◆ **Available records**
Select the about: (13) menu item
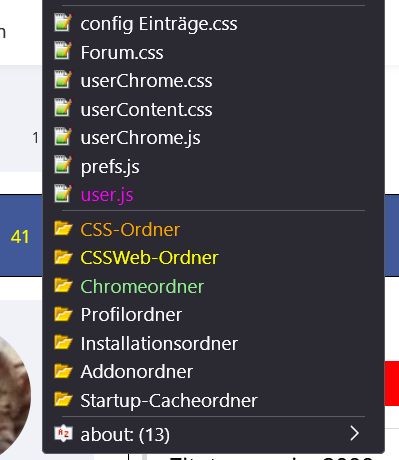Screen dimensions: 399x460 (x=213, y=434)
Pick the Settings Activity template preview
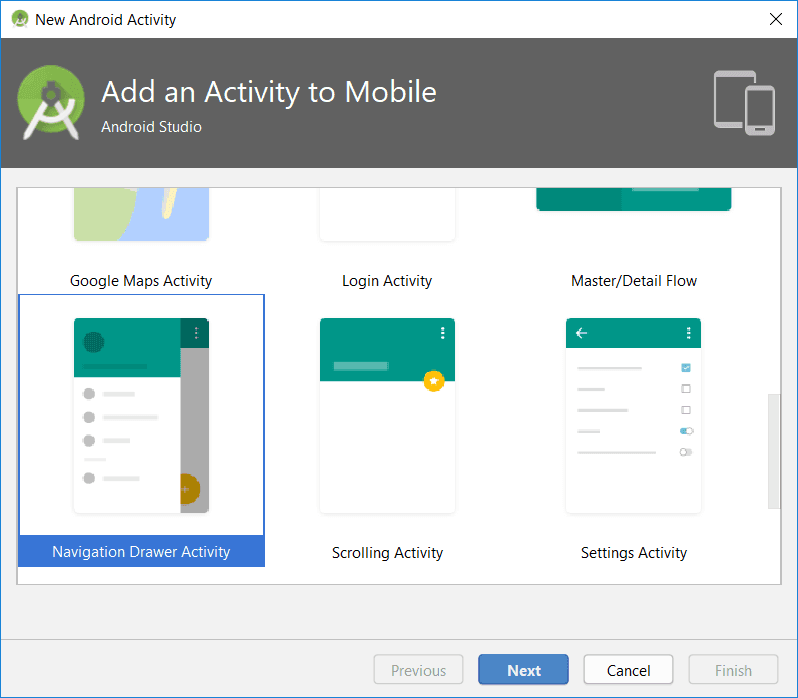 point(633,415)
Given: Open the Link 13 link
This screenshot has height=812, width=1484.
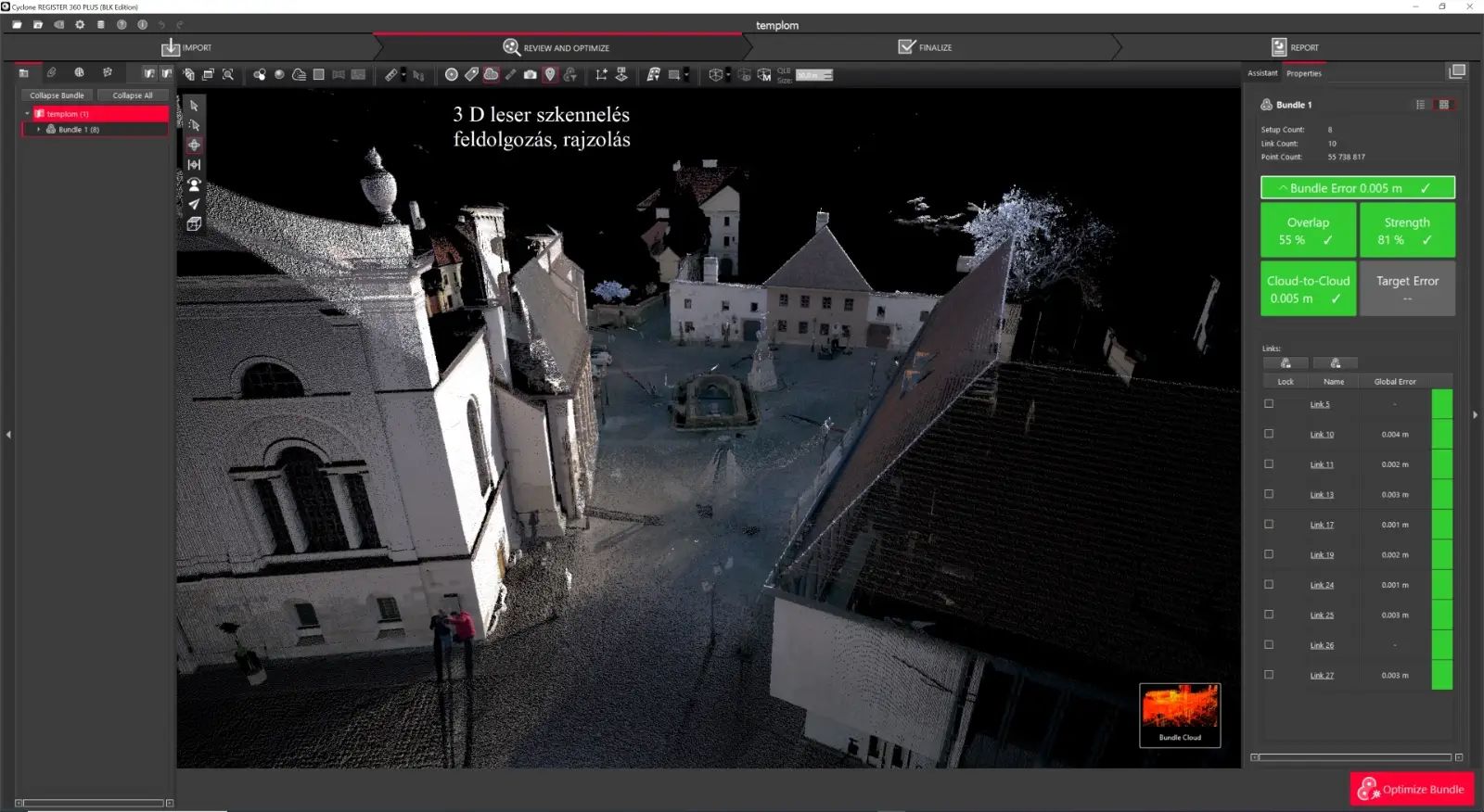Looking at the screenshot, I should 1321,495.
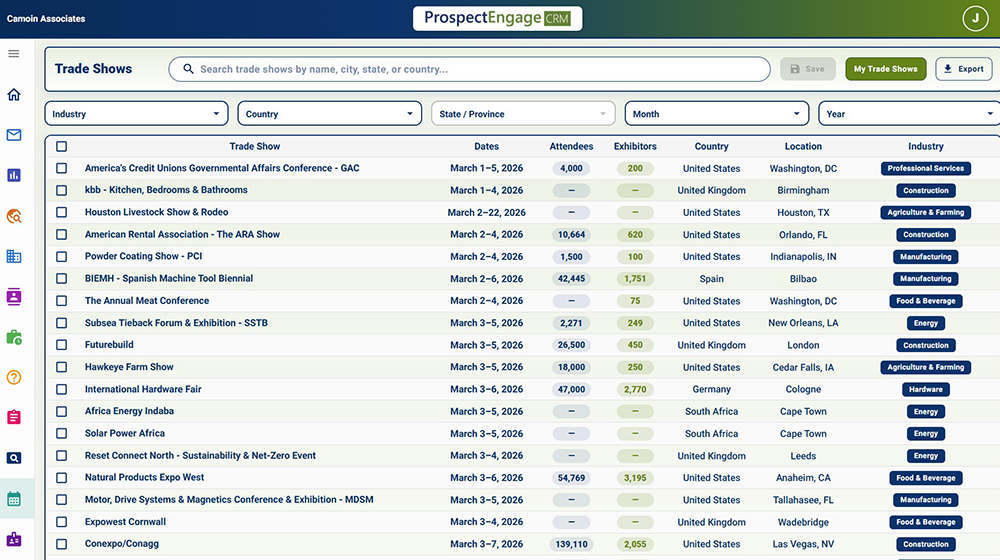The image size is (1000, 560).
Task: Toggle the select-all checkbox in table header
Action: pyautogui.click(x=62, y=146)
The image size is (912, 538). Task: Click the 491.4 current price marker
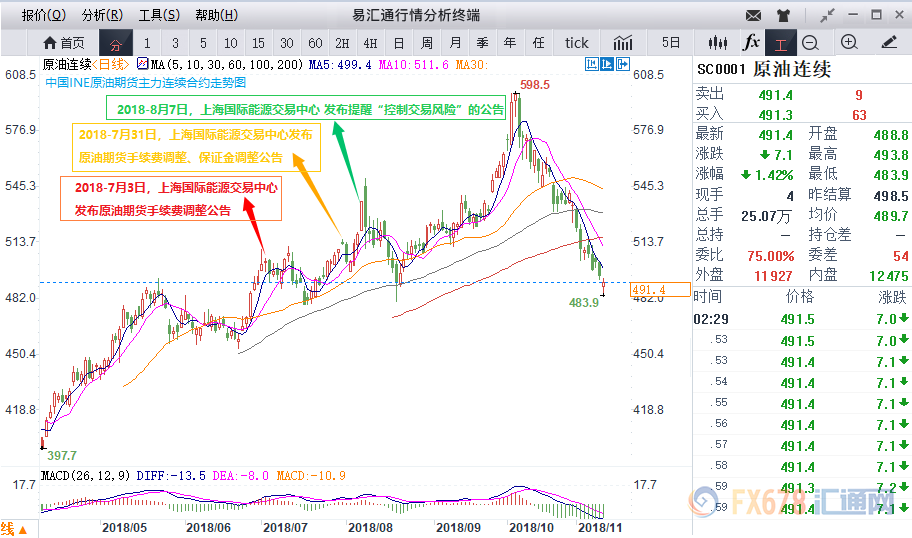coord(661,290)
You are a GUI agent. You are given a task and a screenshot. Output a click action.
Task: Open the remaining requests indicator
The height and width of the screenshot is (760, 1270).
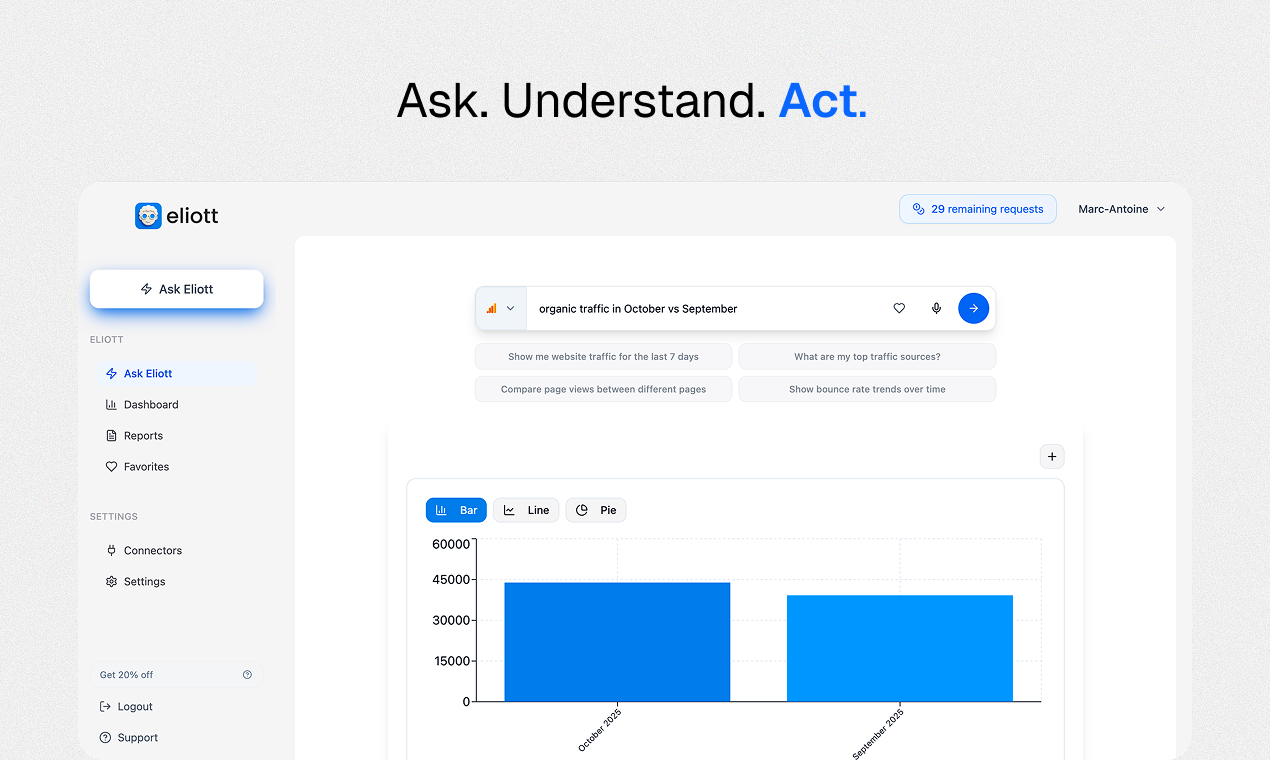(x=978, y=209)
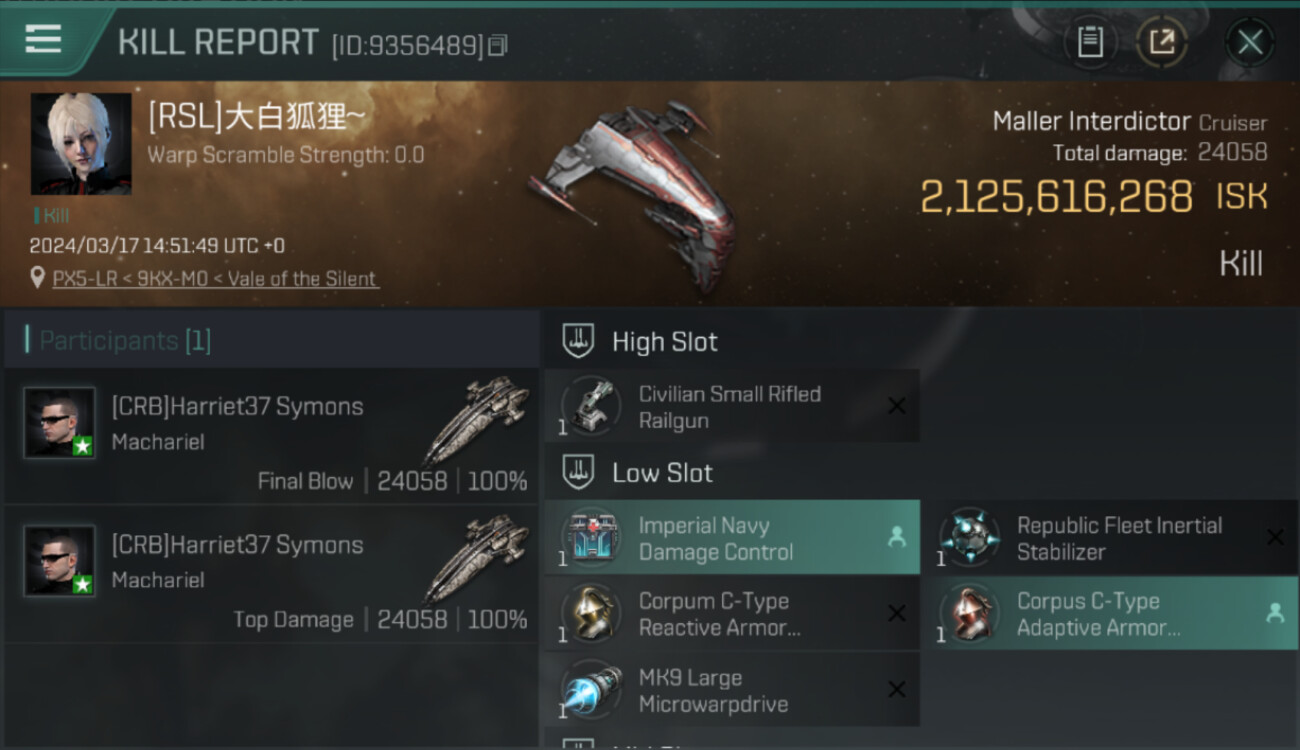Select Imperial Navy Damage Control module
The height and width of the screenshot is (750, 1300).
click(x=732, y=537)
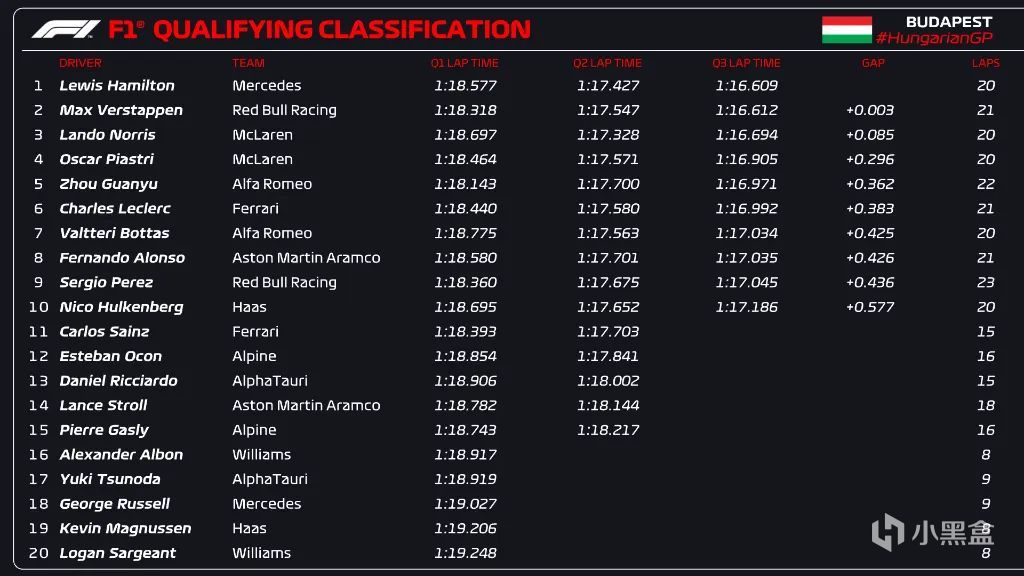Select the Lewis Hamilton driver row
Image resolution: width=1024 pixels, height=576 pixels.
click(x=117, y=86)
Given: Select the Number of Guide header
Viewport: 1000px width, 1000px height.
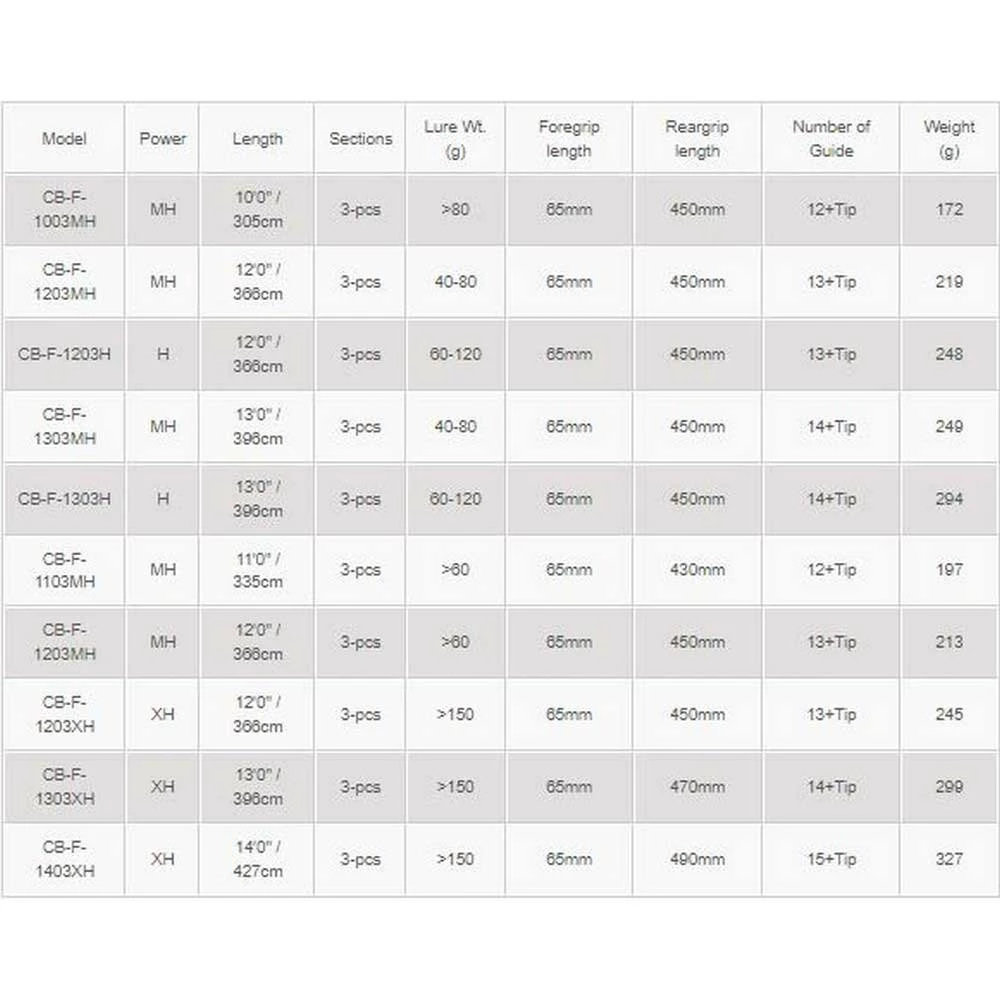Looking at the screenshot, I should pyautogui.click(x=831, y=139).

◆ **Task to complete**
Output exactly, and only, the lines running from the line containing "Task: Open the remaining requests indicator" to the last line of the entries above, omitting the pictures.

◆ **Solution for this exercise**
Task: Open the remaining requests indicator
The height and width of the screenshot is (760, 1270).
(x=978, y=209)
Select Imperial Navy Damage Control module
The height and width of the screenshot is (750, 1300).
click(x=732, y=537)
Select the Lewis Hamilton driver row
Image resolution: width=1024 pixels, height=576 pixels.
click(x=117, y=86)
Given: Select the Number of Guide header
Viewport: 1000px width, 1000px height.
Looking at the screenshot, I should pyautogui.click(x=831, y=139).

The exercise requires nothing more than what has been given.